Text passage.
● ● ● ● ● ● ●

You mention a CISCO AGS+ in the configuration. Is this the source of these
packets?
Sep 10 20:33:42 lerppu vmunix: fta0: Illegal length, packet dropped; len = 5142
I have never seen packets this big on my network! I can guarantee that MY
adapters are not subjected to packets this big. This makes the elusive
crash data in the error log even more intriguing.
I know that driver fta0 won't be modified overnight to get me the crash
dump data. I will suggest through other channels that we swap the customer's
adapter and get the adapter with the failures back to engineering. The
crash dump can then be extracted and we can make progress on analyzing
this problem.
Regards,
Chuck
|
1833.8 | I'll continue this in mail... | 51900::jpt | FIS and Chips | Thu Nov 02 1995 07:57 | 18 |
| >be most valuable. If driver fta collects the error log it is not posted
>in .0.

● ● ● ● ● ● ●

Data.
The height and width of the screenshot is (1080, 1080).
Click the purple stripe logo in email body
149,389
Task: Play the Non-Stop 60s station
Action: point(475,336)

● ● ● ● ● ● ●

Brief.
Please write what comes next in the forum thread about the fta0 adapter dropping oversized packets, starting right after its last sentence. The lines above were taken from a different source than the thread.

The response.
Reason why it's not posted is that there is no entry in error log!
So we must approach it by sending the card to engineering if problem
can't be isolated otherwise.
>I have never seen packets this big on my network! I can guarantee that MY
>adapters are not subjected to packets this big. This makes the elusive
>crash data in the error log even more intriguing.
Yes, it has been proven with FDDI Analyzer too, your adapters
aren't generating these packets ;-)
Let's take this offline, I will mail you, thanks for you great
answer in .7 !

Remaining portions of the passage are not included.